[Text and item location entries]
────────────────────

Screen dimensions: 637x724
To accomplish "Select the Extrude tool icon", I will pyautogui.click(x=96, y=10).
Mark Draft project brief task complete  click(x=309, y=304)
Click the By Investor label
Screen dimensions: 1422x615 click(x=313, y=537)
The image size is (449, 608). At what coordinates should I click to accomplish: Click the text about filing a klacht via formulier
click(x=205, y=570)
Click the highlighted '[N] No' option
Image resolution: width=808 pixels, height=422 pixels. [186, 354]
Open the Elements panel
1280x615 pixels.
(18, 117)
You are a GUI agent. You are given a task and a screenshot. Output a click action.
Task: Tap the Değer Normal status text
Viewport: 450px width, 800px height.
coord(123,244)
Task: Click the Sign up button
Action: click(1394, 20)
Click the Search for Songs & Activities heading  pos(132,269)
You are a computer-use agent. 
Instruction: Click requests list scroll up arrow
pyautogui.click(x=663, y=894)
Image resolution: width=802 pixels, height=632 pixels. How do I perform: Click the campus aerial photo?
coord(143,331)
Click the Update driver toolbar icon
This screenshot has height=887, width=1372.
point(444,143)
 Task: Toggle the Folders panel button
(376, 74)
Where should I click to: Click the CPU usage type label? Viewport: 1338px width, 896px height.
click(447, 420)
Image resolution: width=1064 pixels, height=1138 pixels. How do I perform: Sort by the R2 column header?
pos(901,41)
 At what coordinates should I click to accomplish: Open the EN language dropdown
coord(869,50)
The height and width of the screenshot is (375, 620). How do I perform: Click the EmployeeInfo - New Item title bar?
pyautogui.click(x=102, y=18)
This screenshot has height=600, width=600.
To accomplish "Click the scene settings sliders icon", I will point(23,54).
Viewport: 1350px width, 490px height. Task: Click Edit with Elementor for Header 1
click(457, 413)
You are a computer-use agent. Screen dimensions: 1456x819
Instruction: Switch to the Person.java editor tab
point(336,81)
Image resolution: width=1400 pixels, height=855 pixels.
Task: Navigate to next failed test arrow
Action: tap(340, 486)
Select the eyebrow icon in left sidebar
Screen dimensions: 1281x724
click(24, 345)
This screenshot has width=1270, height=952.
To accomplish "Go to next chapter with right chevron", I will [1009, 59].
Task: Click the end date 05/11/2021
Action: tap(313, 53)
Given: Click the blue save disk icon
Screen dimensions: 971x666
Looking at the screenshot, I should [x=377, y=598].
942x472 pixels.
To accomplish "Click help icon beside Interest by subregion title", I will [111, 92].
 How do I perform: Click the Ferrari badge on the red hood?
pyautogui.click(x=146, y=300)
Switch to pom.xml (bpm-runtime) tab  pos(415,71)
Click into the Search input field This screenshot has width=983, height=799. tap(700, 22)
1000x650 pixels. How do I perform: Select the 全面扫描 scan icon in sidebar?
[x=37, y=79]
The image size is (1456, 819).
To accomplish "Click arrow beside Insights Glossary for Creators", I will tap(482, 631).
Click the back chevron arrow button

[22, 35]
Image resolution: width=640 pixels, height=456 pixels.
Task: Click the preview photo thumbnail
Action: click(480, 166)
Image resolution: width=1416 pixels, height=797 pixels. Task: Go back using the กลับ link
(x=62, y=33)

────────────────────

Count the lines of the data above that contain the string "pyautogui", treating uppercase and lowercase as different. Reply with only the number.

The reply → 4